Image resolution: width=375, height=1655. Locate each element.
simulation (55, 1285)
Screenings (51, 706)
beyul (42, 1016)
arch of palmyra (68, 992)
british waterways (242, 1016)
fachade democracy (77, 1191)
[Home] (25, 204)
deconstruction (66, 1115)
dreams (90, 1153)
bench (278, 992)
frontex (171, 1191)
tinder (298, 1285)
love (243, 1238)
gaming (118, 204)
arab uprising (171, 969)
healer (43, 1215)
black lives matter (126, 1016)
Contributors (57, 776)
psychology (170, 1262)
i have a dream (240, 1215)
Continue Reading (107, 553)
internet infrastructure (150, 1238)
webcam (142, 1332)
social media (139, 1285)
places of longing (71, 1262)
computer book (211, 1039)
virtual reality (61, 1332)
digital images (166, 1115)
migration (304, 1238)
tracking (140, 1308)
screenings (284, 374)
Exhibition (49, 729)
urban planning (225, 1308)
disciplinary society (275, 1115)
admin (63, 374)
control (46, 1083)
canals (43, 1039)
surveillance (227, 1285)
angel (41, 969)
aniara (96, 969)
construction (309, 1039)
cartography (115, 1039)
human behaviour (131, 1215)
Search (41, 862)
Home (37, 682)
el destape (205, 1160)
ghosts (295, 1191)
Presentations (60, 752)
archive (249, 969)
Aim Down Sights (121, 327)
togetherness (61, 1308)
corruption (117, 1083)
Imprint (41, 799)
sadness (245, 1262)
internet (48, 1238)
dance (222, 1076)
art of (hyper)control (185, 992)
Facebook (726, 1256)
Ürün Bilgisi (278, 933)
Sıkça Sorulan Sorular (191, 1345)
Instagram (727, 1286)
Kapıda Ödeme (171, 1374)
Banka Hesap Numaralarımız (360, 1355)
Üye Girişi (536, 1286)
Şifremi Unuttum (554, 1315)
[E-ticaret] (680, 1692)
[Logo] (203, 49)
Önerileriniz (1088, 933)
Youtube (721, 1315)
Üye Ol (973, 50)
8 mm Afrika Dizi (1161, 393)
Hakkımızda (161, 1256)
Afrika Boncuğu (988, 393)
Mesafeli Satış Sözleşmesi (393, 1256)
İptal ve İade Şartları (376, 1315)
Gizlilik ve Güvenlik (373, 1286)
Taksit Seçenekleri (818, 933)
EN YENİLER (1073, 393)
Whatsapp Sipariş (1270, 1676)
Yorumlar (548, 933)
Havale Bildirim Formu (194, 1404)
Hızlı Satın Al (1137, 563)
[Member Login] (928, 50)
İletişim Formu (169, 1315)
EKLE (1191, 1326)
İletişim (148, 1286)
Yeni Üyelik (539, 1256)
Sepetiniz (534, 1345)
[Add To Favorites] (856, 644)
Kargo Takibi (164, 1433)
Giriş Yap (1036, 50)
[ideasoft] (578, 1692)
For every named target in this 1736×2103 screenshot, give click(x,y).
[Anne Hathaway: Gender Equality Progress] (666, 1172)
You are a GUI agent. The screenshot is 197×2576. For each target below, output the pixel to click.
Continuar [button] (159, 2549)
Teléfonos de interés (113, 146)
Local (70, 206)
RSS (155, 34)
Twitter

Prompt: Your reply is to repeat, unchanged, the lines above running from the one with "digital images (166, 1115)" up to and including the one with "human behaviour (131, 1215)".

Answer for the task:
digital images (166, 1115)
migration (304, 1238)
tracking (140, 1308)
screenings (284, 374)
Exhibition (49, 729)
urban planning (225, 1308)
disciplinary society (275, 1115)
admin (63, 374)
control (46, 1083)
canals (43, 1039)
surveillance (227, 1285)
angel (41, 969)
aniara (96, 969)
construction (309, 1039)
cartography (115, 1039)
human behaviour (131, 1215)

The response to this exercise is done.